Gladwell journalism

In the nascent writing genre that blends life-style journalism, science, and anthropology, The New Yorker's Malcolm Gladwell is in a league of his own. In fact Gladwell (pictured above, at shiny desk, presumably in his New York City high rise apartment) is probably solely responsible for it. One of The New Yorker's most popular staff writers, people jumped on Gladwell after the release of his first book, "The Tipping Point", where he examined social phenomenon and behaviors, and how they change, adapt or die without a moment's notice. If "The Tipping Point" was to be found on coffee tables of the literati all the way from London to New York, Gladwell's next book, "Blink", about how mindless, split-second decisions often provide more fruitful outcomes than if you'd spent months making the same decision, made sure almost anyone who'd walked into a bookshop in the last 18 months had heard, or at least seen the new era of Gladwell journalism.
I've read neither "Blink" nor "The Tipping Point", but I have been following Gladwell's New Yorker writings for the past year or so, and I can't get past an obvious contradiction his writing throws up. Now maybe the answer lies in "Blink", or something else of his I haven't been bothered to read (I know it's bad journalism, but just remember this IS a blog people), but Gladwell seems torn between a naturally fastidious type of journalism - a type of writing that's no doubt encouraged by the New Yorker's strict fact-checking regime, and need to provide measured analysis on any issue printed in the magazine - and the unconscious decision making that forms the backbone of "Blink". His most recent piece published in the New Yorker was a review of the sport's science book "The Wages of Wins", which Gladwell praises for its thoroughly mathematical approach to deciding how valuable any given NBA basketball player actually was during a game or season. What the authors, and implicitly Gladwell, came up with was a formula that took into more than just the standard figures commentators and judges use (shots taken/shots hit, rebounds, steals etc) to help rule or rank a team's most valuable players. Looking at the different rankings the formula turns up compared to the official rookie rankings of any given year, Gladwell concludes, "basketball's decision-makers, it seems, are simply irrational".

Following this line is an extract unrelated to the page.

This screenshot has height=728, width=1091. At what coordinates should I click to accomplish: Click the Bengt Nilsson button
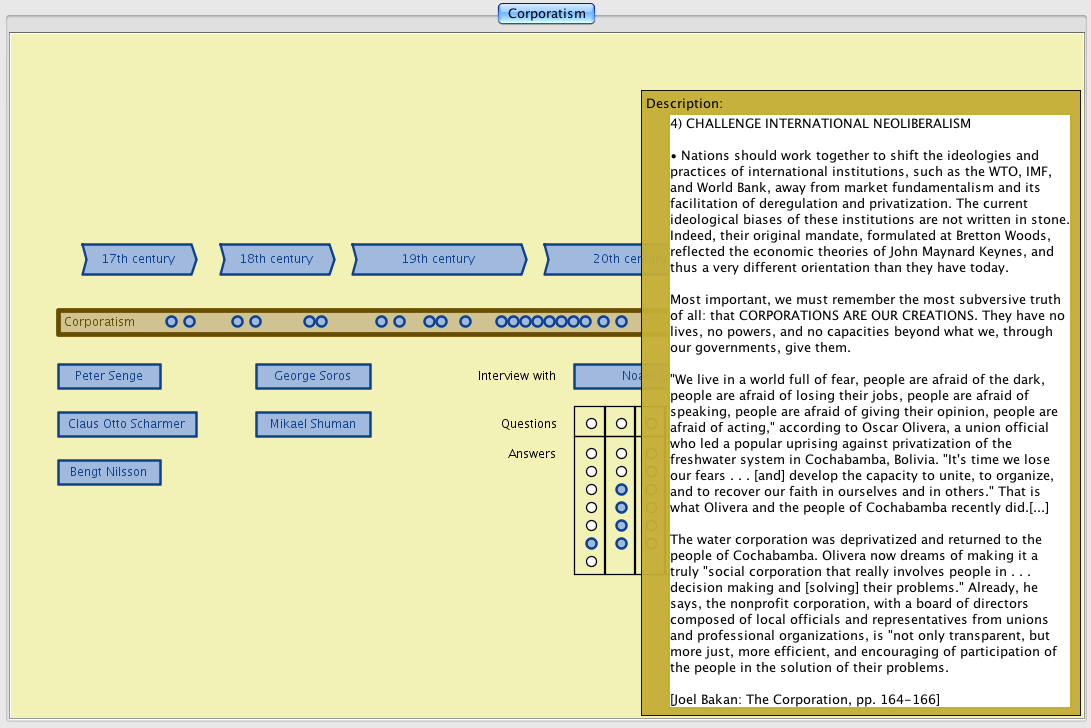click(109, 472)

It's a case of quantified, carefully thought out research, which incorporates often overlooked and arbitrary factors that have been extrapolated to the nth degree, dunking all over the irrational decisions of some of the game's experts, who have used intuition and "Blink"-like decision making to come up with player rankings that Gladwell agrees is simply hogwash. It was the same sort of carefully attended details and rational thinking that made his piece from earlier in the year, which looked at the best way to protect the community from dangerous dogs, so fresh and engaging. If I was guessing on the title of Gladwell's next book, it would probably be something along the lines of "Don't Blink: How research invariably leads to more intelligent conclusions". Gladwell may find impulse purchases of "Don't Blink" down compared with "Blink", but that's to be expected.